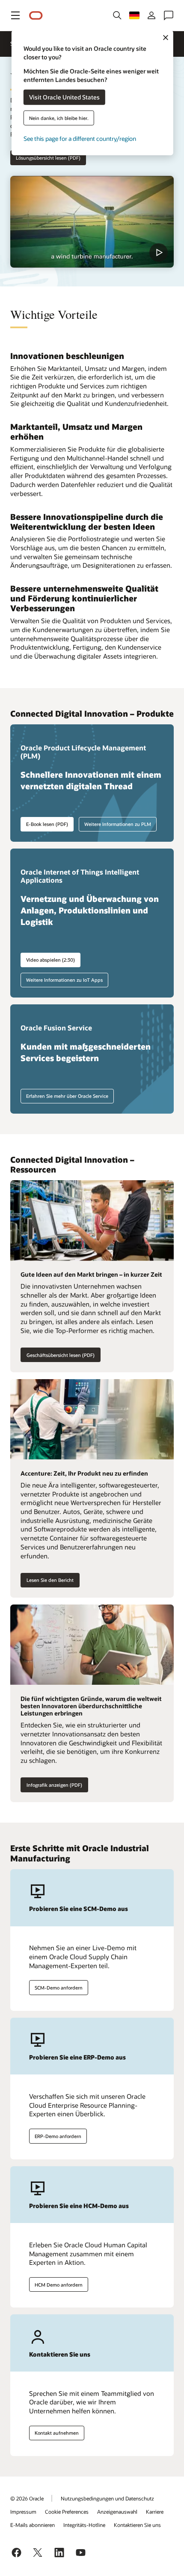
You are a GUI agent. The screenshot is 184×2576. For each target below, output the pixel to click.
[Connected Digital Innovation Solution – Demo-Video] (92, 222)
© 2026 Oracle (27, 2498)
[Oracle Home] (36, 15)
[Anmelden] (151, 15)
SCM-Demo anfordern (59, 1987)
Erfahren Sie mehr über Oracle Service (67, 1096)
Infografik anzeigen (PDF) (54, 1785)
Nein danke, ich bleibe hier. (59, 117)
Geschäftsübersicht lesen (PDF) (61, 1355)
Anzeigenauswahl (117, 2511)
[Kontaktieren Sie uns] (168, 15)
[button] (15, 15)
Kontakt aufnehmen (57, 2433)
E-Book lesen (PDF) (47, 824)
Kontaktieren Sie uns (137, 2524)
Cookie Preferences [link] (67, 2511)
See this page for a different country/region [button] (80, 138)
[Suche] (117, 15)
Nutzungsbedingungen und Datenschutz (107, 2498)
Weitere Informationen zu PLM (117, 824)
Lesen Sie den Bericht (50, 1580)
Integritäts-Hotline (84, 2524)
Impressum (23, 2511)
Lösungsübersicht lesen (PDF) (48, 158)
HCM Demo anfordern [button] (59, 2284)
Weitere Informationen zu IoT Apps (64, 980)
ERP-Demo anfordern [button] (58, 2136)
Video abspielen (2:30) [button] (50, 960)
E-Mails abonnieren (32, 2524)
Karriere (154, 2511)
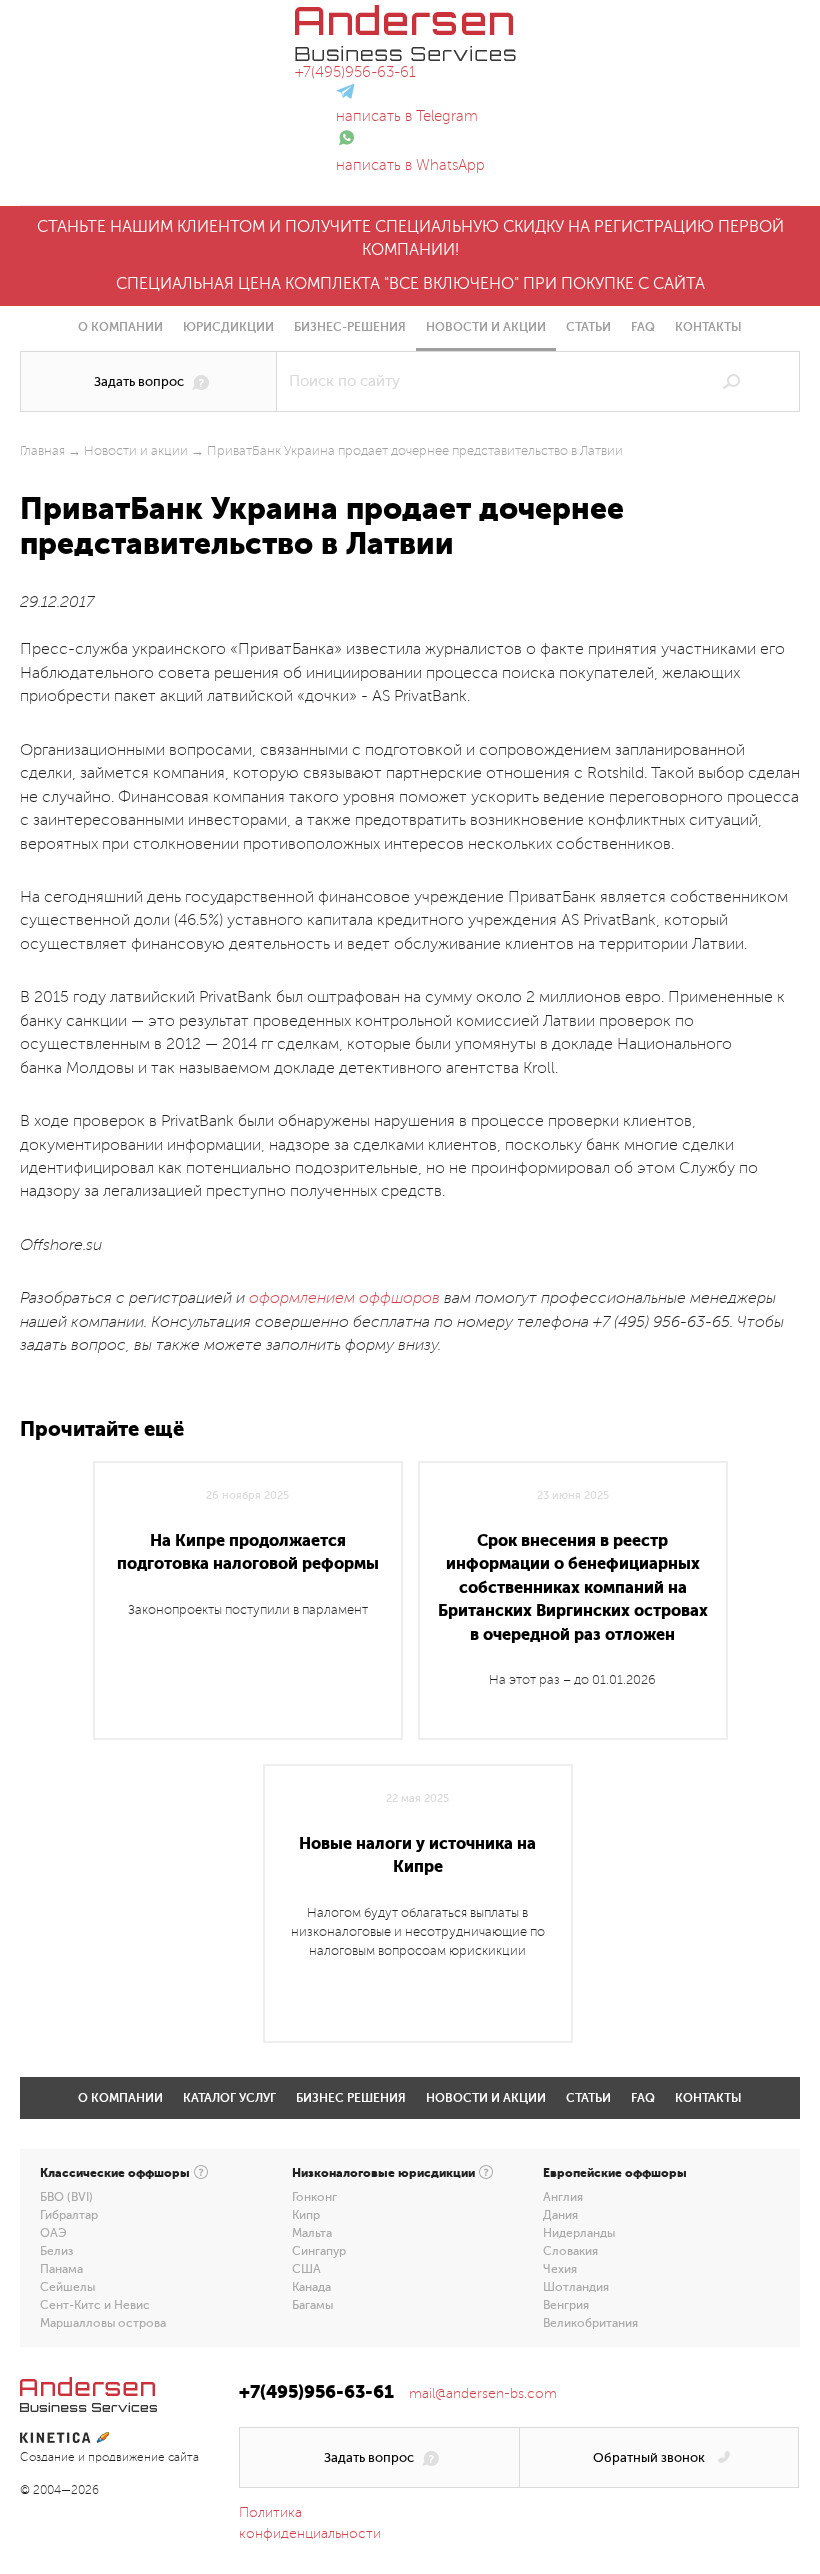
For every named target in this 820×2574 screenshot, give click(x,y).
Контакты (708, 327)
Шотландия (576, 2287)
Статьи (588, 327)
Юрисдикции (228, 327)
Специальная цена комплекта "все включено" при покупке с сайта (410, 284)
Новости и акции (486, 327)
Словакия (570, 2251)
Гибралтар (69, 2215)
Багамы (312, 2305)
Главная (42, 451)
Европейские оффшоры (615, 2173)
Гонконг (314, 2197)
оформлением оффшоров (344, 1298)
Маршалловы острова (103, 2323)
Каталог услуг (229, 2098)
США (306, 2269)
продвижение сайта (143, 2457)
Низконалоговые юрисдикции (383, 2173)
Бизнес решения (351, 2098)
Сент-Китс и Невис (95, 2305)
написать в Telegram (407, 116)
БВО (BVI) (66, 2197)
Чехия (560, 2269)
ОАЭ (53, 2233)
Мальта (312, 2233)
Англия (563, 2197)
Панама (61, 2269)
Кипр (306, 2215)
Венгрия (566, 2305)
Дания (560, 2215)
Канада (311, 2287)
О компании (120, 327)
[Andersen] (405, 16)
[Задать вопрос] (148, 381)
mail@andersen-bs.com (483, 2393)
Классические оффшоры (115, 2173)
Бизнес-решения (350, 327)
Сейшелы (67, 2287)
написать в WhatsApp (410, 165)
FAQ (643, 327)
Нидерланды (579, 2233)
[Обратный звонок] (659, 2457)
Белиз (56, 2251)
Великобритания (590, 2323)
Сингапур (319, 2251)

**Problem**
Search the listing for "this" and show every line where it occurs.

**Result**
See this page for a different country/region [button] (80, 138)
For every named target in this 820×2574 screenshot, give click(x,y).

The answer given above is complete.